В последующие дни Элоди не упоминала о находке и старалась, чтобы та никому не попадалась на глаза, во избежание нового взрыва эмоций, но теперь, оставшись наконец одна в конторе, она опустилась у стола на колени и достала коробку из ее убежища…


Свет вспыхнул нежданно, он кололся, как множество острых иголочек, и сумка, давно сплющенная внутри коробки, вздохнула. Ее путь оказался таким долгим – немудрено, что она устала. Края сумки истерлись почти до прозрачности, пряжки потускнели, нутро, увы, пропахло плесенью. О пыли и говорить нечего: она давно уже затянула полупрозрачной пленкой всю некогда безупречную поверхность, сделав сумку такой вещью, которую люди внимательно рассматривают, держа на вытянутой руке, покачивая головой и не зная, как с ней поступить. Носить нельзя – слишком старая, выбрасывать тоже нехорошо – смутно казалось, что она обладает исторической ценностью.

Когда-то ее любили, восхищались ее элегантностью, больше того, полезностью. Она была незаменима для кого-то в те дни, когда люди ценили подобные аксессуары. А потом ее спрятали и забыли, случайно обнаружили, обращались с ней кое-как, потеряли, нашли и забыли опять.

Но вот предметы, которые десятилетиями давили на сумку своим весом, куда-то исчезли, да и саму ее наконец откуда-то извлекли, и она оказалась в комнате, где слабо жужжали электрические приборы и тихо щелкали трубы отопления. Размытый желтый свет, запах бумаги и мягкое прикосновение белых перчаток.

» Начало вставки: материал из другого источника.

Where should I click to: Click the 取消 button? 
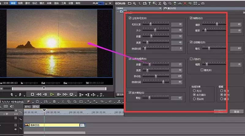[x=236, y=111]
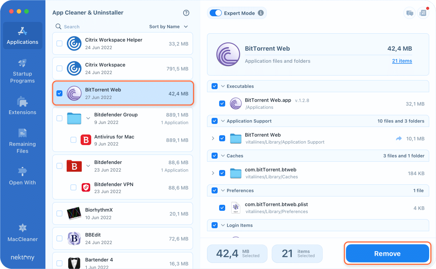
Task: Open the Open With sidebar icon
Action: pyautogui.click(x=22, y=172)
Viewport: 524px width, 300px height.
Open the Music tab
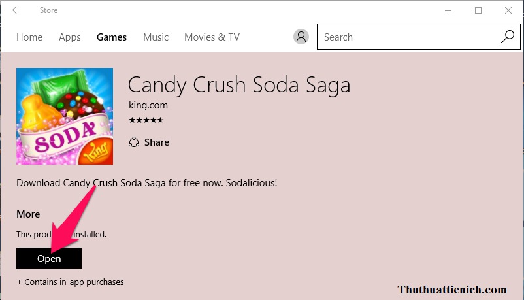coord(156,37)
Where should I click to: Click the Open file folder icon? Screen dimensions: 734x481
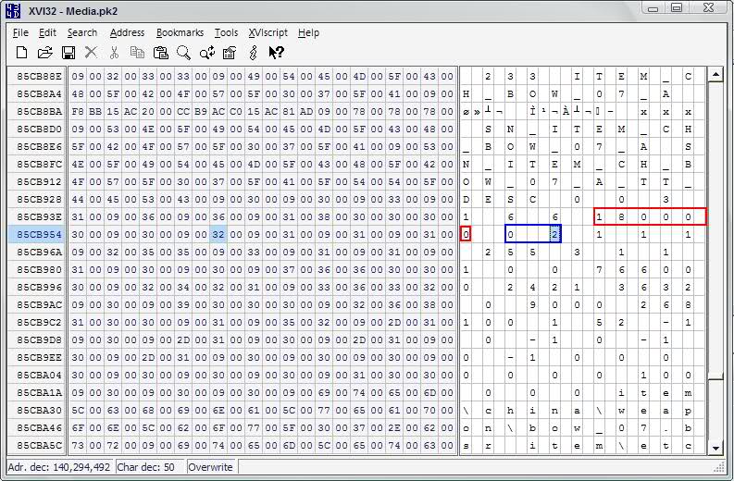tap(44, 53)
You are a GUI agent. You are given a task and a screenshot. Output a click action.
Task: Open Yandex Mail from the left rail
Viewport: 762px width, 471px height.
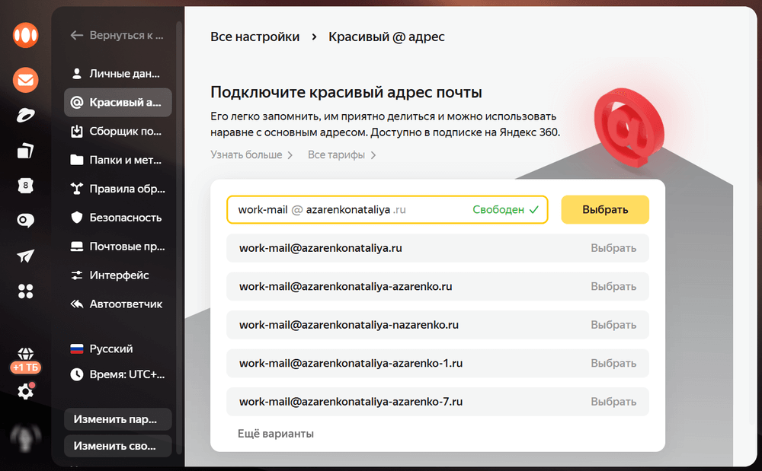[x=25, y=79]
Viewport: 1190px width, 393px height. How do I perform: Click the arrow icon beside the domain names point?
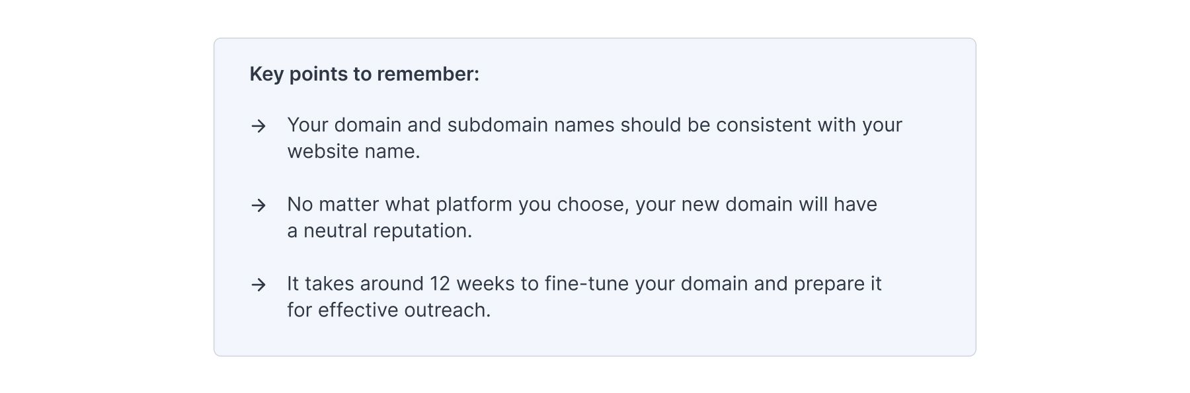[x=258, y=125]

По другую сторону перчаток обнаружилась женщина: молодая, похожая на олененка – с длинными тонкими руками и деликатной шеей, которая поддерживала головку с лицом в оправе черных стриженых волос. Она тоже держала сумку на расстоянии вытянутой руки, но без всякой брезгливости.

Ее прикосновение было нежным. Губы сложились в трубочку от любопытства, серые глаза слегка прищурились, потом расширились, когда она оценила тонкую ручную работу, отличный индийский хлопок и качество шва.

Мягким большим пальцем она провела по инициалам на верхнем клапане сумки – поблекшим и печальным, – и сумка ощутила мурашки удовольствия. Почему-то внимание этой молодой женщины подсказывало ей, что ее невыразимо длинное путешествие, вероятно, близится к концу.

«Открой меня, – беззвучно молила сумка. – Загляни внутрь».


Когда-то, давным-давно, сумка была сияющей и новой. Сам мистер Симмз из «У. Симмз и сын», поставщик королевского двора, сделал ее на заказ в своей мастерской на Бонд-стрит. Золотые инициалы, сработанные вручную, были с невероятной торжественностью прикреплены под нагревом; каждую серебряную заклепку и пряжку тщательно отобрали и, внимательно изучив, отполировали; тончайшую кожу раскроили и аккуратно сшили, а затем натерли маслом и отшлифовали до горделивого блеска. Пряные ароматы Востока – гвоздика, шафран и сандал – приплыли по кровеносной системе здания из парфюмерного магазина по соседству, придав сумке намек на чужестранность.

«Открой меня…»

Женщина в белых перчатках щелкнула потускневшей серебряной застежкой, и сумка затаила дыхание.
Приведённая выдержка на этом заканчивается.